PROBLEM REQUIREMENTS: Consider the entries given below. Count the lines that include "back" and give only the count.

=== EXERCISE INPUT ===

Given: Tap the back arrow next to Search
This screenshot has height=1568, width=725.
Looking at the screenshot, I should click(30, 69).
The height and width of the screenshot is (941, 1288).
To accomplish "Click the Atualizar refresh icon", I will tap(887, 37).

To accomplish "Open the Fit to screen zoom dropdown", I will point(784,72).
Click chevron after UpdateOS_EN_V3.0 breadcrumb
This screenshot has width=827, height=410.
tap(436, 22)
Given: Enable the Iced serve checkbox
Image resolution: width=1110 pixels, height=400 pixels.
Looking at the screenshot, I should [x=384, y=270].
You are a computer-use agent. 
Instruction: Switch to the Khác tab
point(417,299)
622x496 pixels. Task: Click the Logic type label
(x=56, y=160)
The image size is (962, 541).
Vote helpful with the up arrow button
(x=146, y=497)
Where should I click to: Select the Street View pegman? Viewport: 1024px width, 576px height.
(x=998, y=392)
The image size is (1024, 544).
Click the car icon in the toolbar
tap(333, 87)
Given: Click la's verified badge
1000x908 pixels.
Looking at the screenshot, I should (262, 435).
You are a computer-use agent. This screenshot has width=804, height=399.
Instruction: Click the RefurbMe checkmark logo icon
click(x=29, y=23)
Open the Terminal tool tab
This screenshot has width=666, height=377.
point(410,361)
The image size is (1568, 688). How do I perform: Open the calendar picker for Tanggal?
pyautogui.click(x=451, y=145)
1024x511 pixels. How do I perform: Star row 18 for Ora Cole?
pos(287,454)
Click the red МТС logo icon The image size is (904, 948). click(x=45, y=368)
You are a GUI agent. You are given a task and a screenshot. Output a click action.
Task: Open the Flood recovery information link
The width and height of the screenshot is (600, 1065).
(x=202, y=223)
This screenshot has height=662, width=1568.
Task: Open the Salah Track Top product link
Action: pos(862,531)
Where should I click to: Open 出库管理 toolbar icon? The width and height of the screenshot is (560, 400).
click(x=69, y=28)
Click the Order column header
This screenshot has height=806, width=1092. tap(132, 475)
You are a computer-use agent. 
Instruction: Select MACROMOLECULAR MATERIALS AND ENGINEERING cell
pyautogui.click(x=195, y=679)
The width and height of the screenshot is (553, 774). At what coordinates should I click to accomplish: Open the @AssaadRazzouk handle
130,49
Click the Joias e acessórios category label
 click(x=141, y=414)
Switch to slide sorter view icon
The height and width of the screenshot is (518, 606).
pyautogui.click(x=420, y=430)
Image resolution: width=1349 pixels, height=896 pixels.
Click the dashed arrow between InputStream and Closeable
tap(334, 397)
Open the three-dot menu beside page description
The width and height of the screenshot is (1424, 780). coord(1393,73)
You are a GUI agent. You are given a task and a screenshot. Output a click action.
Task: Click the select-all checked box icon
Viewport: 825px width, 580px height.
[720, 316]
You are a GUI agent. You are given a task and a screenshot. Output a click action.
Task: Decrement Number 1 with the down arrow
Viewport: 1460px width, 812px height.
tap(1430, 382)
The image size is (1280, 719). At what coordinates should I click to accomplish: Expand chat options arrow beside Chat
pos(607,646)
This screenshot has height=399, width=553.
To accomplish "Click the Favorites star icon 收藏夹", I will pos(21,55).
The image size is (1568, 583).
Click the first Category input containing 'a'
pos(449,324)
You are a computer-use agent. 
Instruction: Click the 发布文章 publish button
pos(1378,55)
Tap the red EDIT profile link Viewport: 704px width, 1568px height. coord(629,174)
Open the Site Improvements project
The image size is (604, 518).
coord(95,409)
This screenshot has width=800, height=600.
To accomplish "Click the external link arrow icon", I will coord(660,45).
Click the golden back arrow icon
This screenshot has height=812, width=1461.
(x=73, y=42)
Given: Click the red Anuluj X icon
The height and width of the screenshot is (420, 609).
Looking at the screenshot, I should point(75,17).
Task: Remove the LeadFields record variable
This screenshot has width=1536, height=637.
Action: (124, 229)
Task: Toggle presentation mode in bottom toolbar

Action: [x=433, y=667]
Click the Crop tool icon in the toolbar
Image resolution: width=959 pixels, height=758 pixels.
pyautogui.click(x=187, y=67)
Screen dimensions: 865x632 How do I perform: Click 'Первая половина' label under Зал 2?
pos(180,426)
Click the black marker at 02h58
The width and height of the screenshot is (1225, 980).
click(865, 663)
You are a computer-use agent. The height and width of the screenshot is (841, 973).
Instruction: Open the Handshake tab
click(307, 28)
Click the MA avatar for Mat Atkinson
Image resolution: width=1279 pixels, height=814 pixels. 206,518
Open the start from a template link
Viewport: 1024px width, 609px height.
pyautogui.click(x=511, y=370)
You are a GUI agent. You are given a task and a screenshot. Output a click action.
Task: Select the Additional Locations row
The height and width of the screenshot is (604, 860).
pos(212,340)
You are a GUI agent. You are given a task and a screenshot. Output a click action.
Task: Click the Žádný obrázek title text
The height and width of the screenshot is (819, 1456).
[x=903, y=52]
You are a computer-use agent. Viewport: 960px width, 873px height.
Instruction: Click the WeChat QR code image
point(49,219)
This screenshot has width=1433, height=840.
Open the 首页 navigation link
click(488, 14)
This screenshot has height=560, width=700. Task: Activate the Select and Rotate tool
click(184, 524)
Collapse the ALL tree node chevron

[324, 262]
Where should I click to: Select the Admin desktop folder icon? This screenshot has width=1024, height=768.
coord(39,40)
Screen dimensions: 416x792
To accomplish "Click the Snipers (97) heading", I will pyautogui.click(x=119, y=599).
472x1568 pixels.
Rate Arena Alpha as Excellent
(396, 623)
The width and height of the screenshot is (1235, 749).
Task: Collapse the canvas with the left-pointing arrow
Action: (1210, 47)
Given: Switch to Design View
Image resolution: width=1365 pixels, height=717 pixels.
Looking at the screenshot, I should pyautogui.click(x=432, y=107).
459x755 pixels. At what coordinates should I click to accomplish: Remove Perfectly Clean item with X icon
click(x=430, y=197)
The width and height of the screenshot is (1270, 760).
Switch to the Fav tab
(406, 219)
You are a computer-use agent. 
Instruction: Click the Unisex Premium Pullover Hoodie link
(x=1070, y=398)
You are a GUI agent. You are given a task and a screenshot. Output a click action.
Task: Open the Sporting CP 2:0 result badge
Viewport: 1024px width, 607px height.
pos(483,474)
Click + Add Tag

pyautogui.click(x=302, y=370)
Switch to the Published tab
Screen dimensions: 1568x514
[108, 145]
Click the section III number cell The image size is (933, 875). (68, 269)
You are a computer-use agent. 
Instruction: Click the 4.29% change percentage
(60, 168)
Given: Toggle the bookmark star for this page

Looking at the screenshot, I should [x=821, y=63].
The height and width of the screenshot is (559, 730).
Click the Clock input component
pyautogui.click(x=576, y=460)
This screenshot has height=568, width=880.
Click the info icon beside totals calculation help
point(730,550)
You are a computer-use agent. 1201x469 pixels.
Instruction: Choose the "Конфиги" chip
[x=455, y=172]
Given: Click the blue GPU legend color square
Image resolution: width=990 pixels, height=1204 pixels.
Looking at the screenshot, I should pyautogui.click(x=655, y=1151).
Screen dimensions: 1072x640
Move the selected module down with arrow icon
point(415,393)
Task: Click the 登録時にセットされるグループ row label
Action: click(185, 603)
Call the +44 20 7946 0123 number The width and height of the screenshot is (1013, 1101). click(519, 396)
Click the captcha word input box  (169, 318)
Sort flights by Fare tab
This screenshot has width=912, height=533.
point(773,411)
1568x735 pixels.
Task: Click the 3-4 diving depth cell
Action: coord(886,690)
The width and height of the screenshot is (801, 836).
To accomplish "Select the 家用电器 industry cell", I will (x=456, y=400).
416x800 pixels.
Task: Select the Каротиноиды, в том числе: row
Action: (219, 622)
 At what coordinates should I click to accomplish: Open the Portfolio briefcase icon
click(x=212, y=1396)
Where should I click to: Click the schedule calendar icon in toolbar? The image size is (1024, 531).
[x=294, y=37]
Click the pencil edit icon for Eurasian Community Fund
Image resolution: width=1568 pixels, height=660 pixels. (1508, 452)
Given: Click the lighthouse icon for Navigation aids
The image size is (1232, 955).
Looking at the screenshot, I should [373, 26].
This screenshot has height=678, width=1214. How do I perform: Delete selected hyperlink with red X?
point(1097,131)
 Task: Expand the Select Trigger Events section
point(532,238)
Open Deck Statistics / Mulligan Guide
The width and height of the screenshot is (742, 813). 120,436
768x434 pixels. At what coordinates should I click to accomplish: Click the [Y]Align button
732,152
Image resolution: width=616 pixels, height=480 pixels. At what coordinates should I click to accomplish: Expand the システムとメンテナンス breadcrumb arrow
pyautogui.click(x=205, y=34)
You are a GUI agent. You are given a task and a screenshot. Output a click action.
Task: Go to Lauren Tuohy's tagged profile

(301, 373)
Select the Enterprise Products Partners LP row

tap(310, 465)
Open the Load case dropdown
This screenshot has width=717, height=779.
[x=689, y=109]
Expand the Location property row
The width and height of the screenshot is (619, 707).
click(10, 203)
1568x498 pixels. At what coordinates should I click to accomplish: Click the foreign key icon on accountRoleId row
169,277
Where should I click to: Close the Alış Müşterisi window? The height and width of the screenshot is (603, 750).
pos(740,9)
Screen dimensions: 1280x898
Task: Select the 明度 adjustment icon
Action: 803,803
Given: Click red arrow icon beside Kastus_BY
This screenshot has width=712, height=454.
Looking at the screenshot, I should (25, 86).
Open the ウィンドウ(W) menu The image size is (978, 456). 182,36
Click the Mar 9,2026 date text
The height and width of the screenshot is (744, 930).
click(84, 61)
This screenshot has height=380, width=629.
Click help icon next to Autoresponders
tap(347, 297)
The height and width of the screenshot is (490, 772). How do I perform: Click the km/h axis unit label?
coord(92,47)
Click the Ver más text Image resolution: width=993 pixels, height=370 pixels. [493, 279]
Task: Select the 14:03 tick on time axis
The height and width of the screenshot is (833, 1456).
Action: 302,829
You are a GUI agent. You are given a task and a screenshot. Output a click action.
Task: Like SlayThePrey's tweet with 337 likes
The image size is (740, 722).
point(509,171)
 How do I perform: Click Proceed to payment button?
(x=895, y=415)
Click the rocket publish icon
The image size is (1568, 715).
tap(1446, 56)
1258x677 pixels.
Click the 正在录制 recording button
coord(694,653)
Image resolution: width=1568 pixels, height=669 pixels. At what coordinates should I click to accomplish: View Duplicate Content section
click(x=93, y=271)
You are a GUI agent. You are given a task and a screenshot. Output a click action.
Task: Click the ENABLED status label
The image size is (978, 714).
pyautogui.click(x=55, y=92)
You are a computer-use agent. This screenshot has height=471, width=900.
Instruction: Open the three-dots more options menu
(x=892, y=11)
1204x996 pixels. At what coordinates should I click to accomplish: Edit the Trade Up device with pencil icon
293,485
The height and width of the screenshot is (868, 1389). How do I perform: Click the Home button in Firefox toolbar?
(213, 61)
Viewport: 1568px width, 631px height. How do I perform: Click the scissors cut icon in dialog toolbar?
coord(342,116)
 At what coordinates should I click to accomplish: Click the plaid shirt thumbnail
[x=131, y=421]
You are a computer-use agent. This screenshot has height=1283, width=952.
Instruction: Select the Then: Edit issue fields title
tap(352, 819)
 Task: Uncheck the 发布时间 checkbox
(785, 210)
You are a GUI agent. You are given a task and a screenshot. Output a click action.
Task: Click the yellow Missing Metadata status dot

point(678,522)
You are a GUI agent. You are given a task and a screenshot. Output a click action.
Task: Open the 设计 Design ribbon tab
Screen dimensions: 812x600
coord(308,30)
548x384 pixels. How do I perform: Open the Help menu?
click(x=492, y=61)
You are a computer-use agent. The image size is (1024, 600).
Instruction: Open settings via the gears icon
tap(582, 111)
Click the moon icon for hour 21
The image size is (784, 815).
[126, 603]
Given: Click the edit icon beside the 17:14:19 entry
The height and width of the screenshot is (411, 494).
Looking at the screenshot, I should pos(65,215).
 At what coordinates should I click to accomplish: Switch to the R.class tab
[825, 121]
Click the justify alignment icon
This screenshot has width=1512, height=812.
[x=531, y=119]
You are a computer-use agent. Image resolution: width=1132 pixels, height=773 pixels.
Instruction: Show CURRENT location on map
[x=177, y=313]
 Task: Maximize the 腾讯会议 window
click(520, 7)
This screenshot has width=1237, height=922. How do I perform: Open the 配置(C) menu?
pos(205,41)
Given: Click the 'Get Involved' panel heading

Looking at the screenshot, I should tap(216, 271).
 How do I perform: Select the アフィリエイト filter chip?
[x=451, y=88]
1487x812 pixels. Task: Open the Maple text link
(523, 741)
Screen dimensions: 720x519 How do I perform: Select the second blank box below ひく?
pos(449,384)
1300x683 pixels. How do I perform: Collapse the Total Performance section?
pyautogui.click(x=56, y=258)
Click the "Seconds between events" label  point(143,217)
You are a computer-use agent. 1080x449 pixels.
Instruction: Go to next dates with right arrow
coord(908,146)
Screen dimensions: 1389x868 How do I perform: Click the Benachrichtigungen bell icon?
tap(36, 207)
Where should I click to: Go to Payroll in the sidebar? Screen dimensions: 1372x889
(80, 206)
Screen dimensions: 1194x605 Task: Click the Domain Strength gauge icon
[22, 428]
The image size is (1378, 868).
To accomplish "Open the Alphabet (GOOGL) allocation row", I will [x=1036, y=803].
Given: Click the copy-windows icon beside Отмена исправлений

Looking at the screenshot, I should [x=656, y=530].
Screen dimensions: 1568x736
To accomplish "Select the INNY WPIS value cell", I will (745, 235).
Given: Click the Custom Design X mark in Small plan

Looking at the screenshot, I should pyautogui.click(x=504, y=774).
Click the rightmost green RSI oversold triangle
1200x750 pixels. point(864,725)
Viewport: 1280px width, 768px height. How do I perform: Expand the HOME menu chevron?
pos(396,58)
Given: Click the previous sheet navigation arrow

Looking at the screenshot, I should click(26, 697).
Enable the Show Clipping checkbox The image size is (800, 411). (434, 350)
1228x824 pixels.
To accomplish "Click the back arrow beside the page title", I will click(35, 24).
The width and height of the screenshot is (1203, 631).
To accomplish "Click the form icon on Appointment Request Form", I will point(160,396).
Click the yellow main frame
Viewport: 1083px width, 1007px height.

===

RESULT: 3